═════ Data for the task ═════

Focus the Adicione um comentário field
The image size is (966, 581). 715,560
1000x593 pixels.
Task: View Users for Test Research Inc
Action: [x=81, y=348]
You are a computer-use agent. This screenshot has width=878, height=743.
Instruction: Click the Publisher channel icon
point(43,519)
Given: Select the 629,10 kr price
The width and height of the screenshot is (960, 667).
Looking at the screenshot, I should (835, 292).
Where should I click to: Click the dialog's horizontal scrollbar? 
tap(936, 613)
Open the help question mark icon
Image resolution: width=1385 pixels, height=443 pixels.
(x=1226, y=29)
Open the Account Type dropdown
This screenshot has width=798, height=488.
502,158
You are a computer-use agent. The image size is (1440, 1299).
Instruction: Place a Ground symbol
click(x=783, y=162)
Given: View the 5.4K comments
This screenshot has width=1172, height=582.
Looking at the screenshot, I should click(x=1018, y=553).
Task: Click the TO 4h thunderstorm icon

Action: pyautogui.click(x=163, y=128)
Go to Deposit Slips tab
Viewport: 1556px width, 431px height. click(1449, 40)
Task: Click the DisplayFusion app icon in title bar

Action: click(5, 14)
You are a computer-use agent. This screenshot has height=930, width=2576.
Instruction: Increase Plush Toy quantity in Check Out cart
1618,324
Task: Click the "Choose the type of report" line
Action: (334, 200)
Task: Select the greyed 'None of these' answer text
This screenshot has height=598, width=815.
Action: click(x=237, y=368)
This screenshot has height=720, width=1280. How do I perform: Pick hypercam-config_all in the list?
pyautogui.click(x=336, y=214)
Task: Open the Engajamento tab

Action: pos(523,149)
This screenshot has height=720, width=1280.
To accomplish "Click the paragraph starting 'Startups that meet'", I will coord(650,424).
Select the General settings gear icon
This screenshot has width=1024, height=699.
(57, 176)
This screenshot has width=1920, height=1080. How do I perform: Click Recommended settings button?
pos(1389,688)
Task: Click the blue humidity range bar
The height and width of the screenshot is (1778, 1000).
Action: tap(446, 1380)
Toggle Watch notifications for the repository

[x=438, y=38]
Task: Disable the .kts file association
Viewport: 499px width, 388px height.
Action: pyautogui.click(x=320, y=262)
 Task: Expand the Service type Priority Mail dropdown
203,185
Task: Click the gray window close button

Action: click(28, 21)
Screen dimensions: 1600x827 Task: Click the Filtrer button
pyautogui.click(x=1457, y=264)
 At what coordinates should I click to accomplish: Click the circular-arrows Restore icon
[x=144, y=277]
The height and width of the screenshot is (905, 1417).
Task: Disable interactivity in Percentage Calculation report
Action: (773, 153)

═════

» Task directions: Write out only those lines of the entries that lie between the line containing "Task: Click the blue humidity range bar" and the last line, inclusive, reproducing them exactly.

» Written solution:
Task: Click the blue humidity range bar
The height and width of the screenshot is (1778, 1000).
Action: tap(446, 1380)
Toggle Watch notifications for the repository

[x=438, y=38]
Task: Disable the .kts file association
Viewport: 499px width, 388px height.
Action: pyautogui.click(x=320, y=262)
 Task: Expand the Service type Priority Mail dropdown
203,185
Task: Click the gray window close button

Action: click(28, 21)
Screen dimensions: 1600x827 Task: Click the Filtrer button
pyautogui.click(x=1457, y=264)
 At what coordinates should I click to accomplish: Click the circular-arrows Restore icon
[x=144, y=277]
The height and width of the screenshot is (905, 1417).
Task: Disable interactivity in Percentage Calculation report
Action: (773, 153)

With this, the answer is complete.